# PROBLEM TO SOLVE:
Rewrite the entries starting at the line containing "Task: Apply Italic text formatting" and ending at the last entry, requests included, shifting every coordinate in the answers up by 86.

# DATA TO PROCESS:
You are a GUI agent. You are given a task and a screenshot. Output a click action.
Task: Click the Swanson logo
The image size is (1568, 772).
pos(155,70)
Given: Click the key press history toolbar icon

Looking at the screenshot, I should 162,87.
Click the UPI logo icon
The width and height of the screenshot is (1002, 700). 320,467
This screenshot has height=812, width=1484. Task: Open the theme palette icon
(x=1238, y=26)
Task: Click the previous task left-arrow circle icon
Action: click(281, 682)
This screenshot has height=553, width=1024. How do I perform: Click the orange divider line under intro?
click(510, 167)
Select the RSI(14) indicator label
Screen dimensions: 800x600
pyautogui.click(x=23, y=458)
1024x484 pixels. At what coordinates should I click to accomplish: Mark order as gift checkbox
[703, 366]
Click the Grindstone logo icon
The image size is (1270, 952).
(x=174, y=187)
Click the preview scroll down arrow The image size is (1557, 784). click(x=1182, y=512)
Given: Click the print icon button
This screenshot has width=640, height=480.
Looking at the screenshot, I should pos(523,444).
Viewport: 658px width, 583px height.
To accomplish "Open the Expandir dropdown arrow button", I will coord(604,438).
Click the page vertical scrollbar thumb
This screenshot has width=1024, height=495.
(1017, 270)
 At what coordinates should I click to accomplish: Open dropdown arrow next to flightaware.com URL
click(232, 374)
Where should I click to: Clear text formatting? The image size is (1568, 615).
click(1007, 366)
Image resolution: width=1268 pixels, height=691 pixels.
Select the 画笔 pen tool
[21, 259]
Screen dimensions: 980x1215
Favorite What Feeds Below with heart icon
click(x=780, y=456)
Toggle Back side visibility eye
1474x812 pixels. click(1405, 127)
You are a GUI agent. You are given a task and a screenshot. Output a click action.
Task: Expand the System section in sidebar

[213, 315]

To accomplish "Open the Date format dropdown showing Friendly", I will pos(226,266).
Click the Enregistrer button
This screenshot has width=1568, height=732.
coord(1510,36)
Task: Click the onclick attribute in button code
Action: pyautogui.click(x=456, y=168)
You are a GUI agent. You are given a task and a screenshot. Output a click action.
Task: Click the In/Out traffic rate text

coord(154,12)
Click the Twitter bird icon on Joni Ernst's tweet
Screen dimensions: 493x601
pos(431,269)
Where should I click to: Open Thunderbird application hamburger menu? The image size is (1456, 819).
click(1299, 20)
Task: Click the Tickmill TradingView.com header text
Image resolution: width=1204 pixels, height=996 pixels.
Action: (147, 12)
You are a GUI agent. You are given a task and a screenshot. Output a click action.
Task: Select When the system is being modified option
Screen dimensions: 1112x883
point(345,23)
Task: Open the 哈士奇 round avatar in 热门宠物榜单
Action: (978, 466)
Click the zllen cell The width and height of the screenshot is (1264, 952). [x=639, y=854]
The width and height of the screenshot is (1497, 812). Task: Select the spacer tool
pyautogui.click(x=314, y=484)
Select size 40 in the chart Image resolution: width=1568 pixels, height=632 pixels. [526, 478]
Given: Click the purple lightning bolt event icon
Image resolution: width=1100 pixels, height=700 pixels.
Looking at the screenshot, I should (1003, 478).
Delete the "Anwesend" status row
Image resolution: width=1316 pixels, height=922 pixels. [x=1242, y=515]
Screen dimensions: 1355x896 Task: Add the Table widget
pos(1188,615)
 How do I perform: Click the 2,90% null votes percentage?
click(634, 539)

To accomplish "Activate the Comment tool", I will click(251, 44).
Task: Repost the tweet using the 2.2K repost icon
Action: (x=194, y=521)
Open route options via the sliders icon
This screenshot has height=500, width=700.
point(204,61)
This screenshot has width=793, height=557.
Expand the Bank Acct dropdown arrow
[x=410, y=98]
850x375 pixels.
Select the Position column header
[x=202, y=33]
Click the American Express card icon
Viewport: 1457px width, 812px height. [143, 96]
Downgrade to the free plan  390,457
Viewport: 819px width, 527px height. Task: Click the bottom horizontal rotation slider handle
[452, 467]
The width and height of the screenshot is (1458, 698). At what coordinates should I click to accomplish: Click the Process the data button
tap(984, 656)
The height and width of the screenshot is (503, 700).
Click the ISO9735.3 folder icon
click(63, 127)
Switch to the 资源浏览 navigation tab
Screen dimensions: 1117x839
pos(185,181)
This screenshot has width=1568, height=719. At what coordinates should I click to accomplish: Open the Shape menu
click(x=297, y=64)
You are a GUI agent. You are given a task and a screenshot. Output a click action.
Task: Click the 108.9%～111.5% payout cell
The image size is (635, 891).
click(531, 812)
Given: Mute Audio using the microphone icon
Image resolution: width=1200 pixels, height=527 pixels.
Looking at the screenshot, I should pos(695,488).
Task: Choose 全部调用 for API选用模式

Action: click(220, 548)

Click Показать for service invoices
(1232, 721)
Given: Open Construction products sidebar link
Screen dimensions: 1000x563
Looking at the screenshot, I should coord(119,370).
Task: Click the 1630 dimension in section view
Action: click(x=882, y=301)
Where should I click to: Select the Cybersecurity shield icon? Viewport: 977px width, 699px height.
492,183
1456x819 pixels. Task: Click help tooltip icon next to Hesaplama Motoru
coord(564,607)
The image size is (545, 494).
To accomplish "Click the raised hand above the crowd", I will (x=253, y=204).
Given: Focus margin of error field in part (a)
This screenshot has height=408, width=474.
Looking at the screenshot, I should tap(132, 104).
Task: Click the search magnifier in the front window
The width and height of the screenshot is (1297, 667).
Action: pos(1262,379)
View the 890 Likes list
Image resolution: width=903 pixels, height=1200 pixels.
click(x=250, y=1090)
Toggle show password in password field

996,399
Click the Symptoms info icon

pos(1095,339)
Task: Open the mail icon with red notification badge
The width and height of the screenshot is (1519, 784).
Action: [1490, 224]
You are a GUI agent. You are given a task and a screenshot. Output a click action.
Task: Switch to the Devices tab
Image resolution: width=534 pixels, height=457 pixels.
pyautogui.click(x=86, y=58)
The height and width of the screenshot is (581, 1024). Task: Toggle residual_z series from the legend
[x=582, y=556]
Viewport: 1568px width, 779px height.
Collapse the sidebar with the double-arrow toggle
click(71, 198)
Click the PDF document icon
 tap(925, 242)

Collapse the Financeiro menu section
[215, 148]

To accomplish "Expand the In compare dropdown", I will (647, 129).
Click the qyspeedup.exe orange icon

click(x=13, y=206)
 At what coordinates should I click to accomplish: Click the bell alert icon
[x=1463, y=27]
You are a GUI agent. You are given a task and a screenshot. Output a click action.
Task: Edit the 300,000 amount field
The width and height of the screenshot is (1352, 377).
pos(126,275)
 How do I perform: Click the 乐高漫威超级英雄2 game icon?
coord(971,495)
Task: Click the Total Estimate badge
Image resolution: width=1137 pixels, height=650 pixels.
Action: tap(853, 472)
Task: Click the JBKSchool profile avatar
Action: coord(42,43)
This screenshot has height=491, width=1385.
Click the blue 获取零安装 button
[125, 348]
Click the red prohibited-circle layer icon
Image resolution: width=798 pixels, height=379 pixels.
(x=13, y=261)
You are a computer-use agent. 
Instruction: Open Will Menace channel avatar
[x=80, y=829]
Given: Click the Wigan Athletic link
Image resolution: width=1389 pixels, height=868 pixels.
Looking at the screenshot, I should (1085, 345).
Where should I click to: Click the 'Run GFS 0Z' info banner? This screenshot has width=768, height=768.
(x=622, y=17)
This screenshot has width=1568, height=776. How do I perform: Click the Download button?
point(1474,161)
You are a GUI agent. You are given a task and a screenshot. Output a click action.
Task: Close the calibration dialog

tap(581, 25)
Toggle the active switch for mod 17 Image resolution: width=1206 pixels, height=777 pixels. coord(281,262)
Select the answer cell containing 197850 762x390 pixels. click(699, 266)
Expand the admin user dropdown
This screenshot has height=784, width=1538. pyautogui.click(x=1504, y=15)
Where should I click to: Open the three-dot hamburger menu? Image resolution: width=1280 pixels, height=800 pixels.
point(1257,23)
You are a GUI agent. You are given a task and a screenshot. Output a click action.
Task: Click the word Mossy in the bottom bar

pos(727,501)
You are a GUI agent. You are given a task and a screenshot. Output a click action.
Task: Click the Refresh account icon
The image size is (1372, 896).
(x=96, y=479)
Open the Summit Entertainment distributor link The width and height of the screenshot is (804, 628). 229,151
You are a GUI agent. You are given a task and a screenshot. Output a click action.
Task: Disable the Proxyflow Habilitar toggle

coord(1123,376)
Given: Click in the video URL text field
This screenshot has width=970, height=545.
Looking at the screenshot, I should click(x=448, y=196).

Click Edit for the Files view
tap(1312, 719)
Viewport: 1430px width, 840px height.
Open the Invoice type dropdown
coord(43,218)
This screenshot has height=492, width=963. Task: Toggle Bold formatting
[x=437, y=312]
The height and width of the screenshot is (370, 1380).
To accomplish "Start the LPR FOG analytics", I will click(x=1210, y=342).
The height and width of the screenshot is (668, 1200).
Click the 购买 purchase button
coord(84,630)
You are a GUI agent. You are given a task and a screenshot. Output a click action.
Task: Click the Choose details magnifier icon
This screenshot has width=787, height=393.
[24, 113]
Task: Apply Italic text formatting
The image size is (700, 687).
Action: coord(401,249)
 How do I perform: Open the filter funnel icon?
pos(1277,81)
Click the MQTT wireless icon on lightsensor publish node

# WORKED SOLUTION:
Task: Apply Italic text formatting
The image size is (700, 687).
Action: coord(487,335)
 How do I perform: Open the filter funnel icon?
pos(1363,167)
Click the MQTT wireless icon on lightsensor publish node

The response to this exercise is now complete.